Collected data:
+++

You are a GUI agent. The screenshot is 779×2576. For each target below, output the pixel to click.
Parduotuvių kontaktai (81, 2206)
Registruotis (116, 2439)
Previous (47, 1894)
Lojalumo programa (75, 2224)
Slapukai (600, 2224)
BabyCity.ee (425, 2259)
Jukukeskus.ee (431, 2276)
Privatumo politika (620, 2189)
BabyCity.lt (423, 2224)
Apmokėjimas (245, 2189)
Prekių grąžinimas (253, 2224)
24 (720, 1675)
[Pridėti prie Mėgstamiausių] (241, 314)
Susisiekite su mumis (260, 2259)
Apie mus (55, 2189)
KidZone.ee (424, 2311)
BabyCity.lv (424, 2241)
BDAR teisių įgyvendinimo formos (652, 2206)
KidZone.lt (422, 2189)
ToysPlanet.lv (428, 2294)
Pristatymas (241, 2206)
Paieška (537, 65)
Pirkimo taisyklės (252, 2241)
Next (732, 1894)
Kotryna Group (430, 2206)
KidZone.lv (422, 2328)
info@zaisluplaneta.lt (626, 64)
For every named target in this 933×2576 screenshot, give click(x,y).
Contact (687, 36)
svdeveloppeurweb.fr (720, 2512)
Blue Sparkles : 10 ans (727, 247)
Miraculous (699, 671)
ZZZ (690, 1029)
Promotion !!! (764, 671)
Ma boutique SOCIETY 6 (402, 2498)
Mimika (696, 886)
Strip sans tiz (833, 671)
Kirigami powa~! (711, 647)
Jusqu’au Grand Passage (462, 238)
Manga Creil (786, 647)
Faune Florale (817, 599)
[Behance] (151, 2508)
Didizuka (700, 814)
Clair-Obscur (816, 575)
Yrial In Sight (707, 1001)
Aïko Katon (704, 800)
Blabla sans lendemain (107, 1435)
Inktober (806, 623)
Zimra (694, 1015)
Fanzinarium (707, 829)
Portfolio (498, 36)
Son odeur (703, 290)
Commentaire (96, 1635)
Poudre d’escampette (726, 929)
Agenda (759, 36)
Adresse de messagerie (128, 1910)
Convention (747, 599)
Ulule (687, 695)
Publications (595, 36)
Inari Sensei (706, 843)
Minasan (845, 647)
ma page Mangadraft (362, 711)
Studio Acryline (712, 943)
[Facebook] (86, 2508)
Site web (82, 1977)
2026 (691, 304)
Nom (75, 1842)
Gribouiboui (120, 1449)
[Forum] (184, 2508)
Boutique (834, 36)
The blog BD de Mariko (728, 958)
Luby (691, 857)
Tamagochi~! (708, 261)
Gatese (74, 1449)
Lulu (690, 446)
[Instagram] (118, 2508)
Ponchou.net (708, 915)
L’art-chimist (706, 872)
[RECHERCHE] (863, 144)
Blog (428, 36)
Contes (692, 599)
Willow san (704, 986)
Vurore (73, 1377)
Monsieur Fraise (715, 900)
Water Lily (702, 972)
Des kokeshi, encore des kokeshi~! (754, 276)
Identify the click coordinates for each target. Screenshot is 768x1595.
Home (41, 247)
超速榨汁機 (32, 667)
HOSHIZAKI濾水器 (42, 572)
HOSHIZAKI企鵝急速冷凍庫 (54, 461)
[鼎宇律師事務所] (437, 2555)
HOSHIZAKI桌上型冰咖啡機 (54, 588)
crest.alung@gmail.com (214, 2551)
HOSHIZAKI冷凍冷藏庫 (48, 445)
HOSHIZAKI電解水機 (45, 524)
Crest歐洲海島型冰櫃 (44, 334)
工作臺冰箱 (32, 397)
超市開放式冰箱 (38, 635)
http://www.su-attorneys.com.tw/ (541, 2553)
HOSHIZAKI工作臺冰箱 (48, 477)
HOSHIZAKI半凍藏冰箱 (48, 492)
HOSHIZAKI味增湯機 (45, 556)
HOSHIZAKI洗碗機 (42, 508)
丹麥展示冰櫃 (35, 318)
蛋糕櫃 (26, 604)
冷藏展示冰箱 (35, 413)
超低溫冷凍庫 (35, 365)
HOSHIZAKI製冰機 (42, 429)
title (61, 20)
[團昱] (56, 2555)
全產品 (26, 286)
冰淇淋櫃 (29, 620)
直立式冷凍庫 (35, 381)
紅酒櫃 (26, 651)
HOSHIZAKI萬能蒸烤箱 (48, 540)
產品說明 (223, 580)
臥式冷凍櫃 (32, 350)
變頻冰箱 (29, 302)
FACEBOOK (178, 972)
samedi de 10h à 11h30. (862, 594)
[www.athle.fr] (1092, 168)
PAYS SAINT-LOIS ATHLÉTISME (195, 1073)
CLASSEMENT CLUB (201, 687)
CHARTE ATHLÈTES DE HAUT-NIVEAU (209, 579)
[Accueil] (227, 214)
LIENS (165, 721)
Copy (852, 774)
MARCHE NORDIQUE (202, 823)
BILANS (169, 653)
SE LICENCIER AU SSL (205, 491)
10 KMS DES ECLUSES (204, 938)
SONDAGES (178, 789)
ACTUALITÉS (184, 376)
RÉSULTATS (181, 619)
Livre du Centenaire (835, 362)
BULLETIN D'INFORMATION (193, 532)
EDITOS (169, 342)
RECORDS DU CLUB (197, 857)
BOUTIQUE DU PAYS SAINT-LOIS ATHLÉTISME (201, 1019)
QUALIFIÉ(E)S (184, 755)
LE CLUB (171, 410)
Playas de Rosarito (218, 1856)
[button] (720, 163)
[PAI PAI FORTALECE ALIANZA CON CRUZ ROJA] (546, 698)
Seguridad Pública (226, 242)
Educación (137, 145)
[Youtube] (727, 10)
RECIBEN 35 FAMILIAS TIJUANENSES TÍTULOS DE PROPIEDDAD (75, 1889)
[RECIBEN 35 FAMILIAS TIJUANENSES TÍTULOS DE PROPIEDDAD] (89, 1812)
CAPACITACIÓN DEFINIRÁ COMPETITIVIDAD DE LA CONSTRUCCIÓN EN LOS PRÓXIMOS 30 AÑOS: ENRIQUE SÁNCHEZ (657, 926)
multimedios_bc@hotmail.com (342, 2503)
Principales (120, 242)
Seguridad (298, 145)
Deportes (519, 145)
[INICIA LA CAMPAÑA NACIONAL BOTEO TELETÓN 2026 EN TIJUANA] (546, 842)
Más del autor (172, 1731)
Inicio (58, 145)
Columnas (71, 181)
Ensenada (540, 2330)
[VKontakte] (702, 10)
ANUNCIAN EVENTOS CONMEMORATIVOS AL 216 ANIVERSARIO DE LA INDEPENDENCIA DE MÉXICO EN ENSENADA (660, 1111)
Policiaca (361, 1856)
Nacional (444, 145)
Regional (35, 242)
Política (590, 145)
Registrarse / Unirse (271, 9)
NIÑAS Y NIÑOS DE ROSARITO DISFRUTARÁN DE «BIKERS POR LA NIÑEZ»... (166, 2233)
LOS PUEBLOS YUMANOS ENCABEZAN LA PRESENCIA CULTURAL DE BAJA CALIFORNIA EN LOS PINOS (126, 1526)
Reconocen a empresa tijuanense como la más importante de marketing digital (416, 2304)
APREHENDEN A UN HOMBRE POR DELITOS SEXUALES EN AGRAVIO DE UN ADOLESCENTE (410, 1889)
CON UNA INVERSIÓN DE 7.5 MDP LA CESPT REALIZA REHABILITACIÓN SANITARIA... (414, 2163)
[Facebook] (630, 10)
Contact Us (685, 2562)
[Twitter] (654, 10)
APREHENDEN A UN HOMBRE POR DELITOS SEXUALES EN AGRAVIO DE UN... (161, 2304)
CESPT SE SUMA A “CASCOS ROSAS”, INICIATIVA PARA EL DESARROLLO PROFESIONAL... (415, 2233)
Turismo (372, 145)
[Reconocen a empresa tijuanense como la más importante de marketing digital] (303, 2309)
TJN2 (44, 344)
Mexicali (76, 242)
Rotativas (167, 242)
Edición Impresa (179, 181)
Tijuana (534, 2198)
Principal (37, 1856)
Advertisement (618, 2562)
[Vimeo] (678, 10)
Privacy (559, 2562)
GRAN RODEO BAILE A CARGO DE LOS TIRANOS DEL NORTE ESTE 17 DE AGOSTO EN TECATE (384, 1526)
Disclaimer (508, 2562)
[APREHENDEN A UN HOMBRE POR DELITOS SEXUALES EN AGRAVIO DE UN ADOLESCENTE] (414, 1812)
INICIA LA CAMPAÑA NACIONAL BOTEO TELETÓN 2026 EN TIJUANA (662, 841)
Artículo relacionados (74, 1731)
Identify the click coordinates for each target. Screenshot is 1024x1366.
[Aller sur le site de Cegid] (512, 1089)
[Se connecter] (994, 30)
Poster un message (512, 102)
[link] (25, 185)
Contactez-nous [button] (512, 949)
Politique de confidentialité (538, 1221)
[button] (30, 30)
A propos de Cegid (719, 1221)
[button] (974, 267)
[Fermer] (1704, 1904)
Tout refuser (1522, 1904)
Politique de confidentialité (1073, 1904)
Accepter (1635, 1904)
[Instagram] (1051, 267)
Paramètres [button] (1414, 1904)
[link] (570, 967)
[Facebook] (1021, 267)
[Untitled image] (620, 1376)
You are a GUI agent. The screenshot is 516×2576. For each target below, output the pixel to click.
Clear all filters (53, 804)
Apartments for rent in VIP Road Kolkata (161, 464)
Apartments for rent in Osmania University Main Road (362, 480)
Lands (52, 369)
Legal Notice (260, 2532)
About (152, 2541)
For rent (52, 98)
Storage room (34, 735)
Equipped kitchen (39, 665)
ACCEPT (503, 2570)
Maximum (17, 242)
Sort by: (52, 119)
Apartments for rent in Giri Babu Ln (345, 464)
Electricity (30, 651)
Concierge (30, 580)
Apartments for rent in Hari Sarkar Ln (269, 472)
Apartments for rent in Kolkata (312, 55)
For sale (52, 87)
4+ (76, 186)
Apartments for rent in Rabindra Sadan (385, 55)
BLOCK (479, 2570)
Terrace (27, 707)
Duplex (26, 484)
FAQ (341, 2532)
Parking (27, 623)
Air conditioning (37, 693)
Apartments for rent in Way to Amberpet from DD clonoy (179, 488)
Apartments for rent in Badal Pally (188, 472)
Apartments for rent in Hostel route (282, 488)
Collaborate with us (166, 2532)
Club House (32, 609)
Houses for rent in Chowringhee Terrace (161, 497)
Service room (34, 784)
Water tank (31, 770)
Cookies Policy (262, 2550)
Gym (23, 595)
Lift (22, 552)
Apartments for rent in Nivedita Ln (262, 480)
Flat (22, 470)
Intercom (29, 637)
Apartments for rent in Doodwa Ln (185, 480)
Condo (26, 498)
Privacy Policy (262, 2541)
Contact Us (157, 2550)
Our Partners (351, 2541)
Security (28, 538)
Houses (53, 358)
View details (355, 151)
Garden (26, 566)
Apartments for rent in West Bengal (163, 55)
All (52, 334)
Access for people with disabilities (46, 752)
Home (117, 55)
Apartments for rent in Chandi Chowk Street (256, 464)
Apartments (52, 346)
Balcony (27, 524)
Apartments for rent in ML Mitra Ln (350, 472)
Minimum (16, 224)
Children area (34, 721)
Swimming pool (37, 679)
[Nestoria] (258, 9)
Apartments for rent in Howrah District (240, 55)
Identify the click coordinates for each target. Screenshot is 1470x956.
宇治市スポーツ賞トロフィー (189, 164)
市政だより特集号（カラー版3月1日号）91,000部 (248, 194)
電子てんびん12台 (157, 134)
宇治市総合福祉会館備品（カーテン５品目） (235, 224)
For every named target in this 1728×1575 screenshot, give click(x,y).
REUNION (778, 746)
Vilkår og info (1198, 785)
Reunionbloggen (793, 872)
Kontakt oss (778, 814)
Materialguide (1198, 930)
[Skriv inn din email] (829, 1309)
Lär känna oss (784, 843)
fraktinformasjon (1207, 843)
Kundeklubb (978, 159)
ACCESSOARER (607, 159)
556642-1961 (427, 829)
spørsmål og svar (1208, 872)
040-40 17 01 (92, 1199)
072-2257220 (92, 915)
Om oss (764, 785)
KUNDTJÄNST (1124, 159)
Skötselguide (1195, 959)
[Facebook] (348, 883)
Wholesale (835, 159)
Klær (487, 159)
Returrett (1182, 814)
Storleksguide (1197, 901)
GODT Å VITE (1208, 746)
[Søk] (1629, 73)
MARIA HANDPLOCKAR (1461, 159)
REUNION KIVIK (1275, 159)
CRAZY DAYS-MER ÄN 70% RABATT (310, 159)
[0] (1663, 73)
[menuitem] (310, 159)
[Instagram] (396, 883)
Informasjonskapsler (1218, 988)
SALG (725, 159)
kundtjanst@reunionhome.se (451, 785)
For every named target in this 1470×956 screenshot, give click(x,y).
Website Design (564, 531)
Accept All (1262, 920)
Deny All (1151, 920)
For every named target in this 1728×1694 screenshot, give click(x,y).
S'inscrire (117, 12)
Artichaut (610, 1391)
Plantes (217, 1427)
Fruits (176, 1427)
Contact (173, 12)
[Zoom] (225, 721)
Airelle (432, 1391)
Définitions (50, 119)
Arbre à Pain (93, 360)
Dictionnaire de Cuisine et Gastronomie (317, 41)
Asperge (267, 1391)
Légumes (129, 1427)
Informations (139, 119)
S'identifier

+++

### What to work on
Copy, exactly and only, the lines above that begin with the one containing "[link] (570, 967)" and finish with the one containing "Apartments for rent in Chandi".

### Answer below
[link] (570, 967)
[Facebook] (1021, 267)
[Untitled image] (620, 1376)
You are a GUI agent. The screenshot is 516×2576. For each target below, output the pixel to click.
Clear all filters (53, 804)
Apartments for rent in VIP Road Kolkata (161, 464)
Apartments for rent in Osmania University Main Road (362, 480)
Lands (52, 369)
Legal Notice (260, 2532)
About (152, 2541)
For rent (52, 98)
Storage room (34, 735)
Equipped kitchen (39, 665)
ACCEPT (503, 2570)
Maximum (17, 242)
Sort by: (52, 119)
Apartments for rent in Giri Babu Ln (345, 464)
Electricity (30, 651)
Concierge (30, 580)
Apartments for rent in Hari Sarkar Ln (269, 472)
Apartments for rent in Kolkata (312, 55)
For sale (52, 87)
4+ (76, 186)
Apartments for rent in Rabindra Sadan (385, 55)
BLOCK (479, 2570)
Terrace (27, 707)
Duplex (26, 484)
FAQ (341, 2532)
Parking (27, 623)
Air conditioning (37, 693)
Apartments for rent in Way to Amberpet from DD clonoy (179, 488)
Apartments for rent in Badal Pally (188, 472)
Apartments for rent in Hostel route (282, 488)
Collaborate with us (166, 2532)
Club House (32, 609)
Houses for rent in Chowringhee Terrace (161, 497)
Service room (34, 784)
Water tank (31, 770)
Cookies Policy (262, 2550)
Gym (23, 595)
Lift (22, 552)
Apartments for rent in Nivedita Ln (262, 480)
Flat (22, 470)
Intercom (29, 637)
Apartments for rent in Doodwa Ln (185, 480)
Condo (26, 498)
Privacy Policy (262, 2541)
Contact Us (157, 2550)
Our Partners (351, 2541)
Security (28, 538)
Houses (53, 358)
View details (355, 151)
Garden (26, 566)
Apartments for rent in West Bengal (163, 55)
All (52, 334)
Access for people with disabilities (46, 752)
Home (117, 55)
Apartments for rent in Chandi Chowk Street (256, 464)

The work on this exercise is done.